1) Many, many, many tests re-use the same revision ids and file ids with
   different actual values. This is pretty trivial to fix by adding a
   "_entry_cache.clear()" as part of TestCase.setUp()

2) There are a couple of tests that re-use file_ids and revision_ids
   *within* the test, but in a different tree. I can fix this by
   clearing the cache in the inner loop before the next permutation is
   run, by changing it to not re-use the revision ids, etc.
   But it did make me wonder if we would do better with a different fix.

3) At one point I switched to having each XMLSerializer have its own
   entry cache, in case that was actually necessary. ATM I think it is
   actually a YAGNI.

4) I've been considering restructuring things so that the repository
   passes the entry_cache to self._serializer.deserialize_inventory(),
   as this makes it obvious that the lifetime of the cache is bound to
   the Repository. Which helps for us to know that the caching rules
   won't be violated. The main downside is that something that ends up
   dealing with two mostly-identical repositories will not benefit.

   The original use-case I was trying to handle is the "extract all
   revision trees from the repository" which works just fine here, but
   there are other use cases where an entry cache would be helpful.

I've gone down a couple different routes, and right now I'm leaning
towards having a single entry cache, and just clearing it out at
appropriate times during the test suite.
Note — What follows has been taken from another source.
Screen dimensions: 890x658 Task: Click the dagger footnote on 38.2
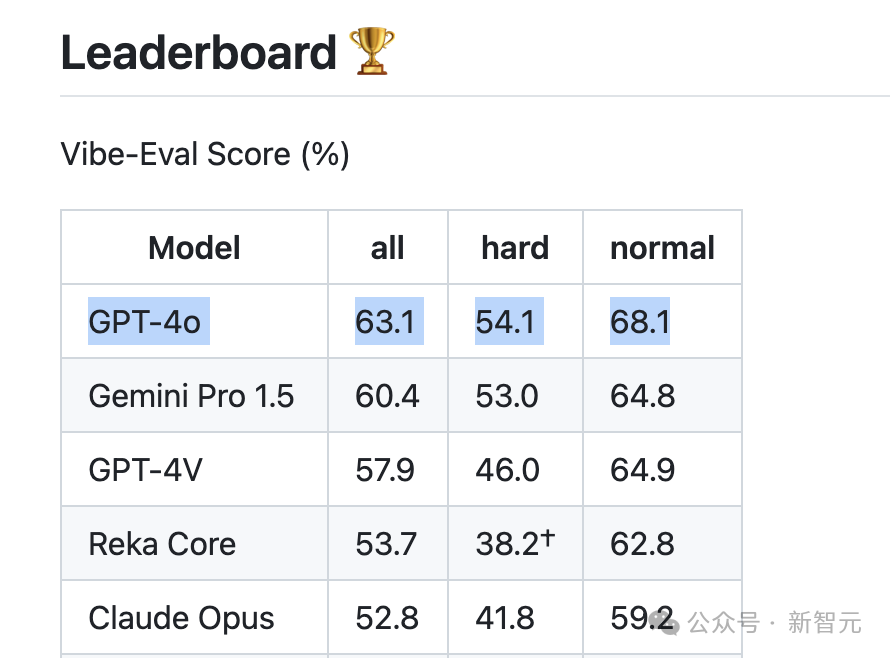[547, 537]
In the "real-world" if we had
revision_id collisions, we would have much more serious problems than
just inventory entry caching, so I'm considering the problem as mostly
just a test suite not being properly isolated between test cases issue.

Thoughts?

John
=:->
-----BEGIN PGP SIGNATURE-----
Version: GnuPG v1.4.9 (Cygwin)
Comment: Using GnuPG with Mozilla - http://enigmail.mozdev.org

iEYEARECAAYFAklC1JUACgkQJdeBCYSNAAPWRQCfTcOoqF//Tz7GVzKD7UOLUfWz
hJwAoMKKACE9oJkXWbPngJTPbnTlgV6v
=WtcL
-----END PGP SIGNATURE-----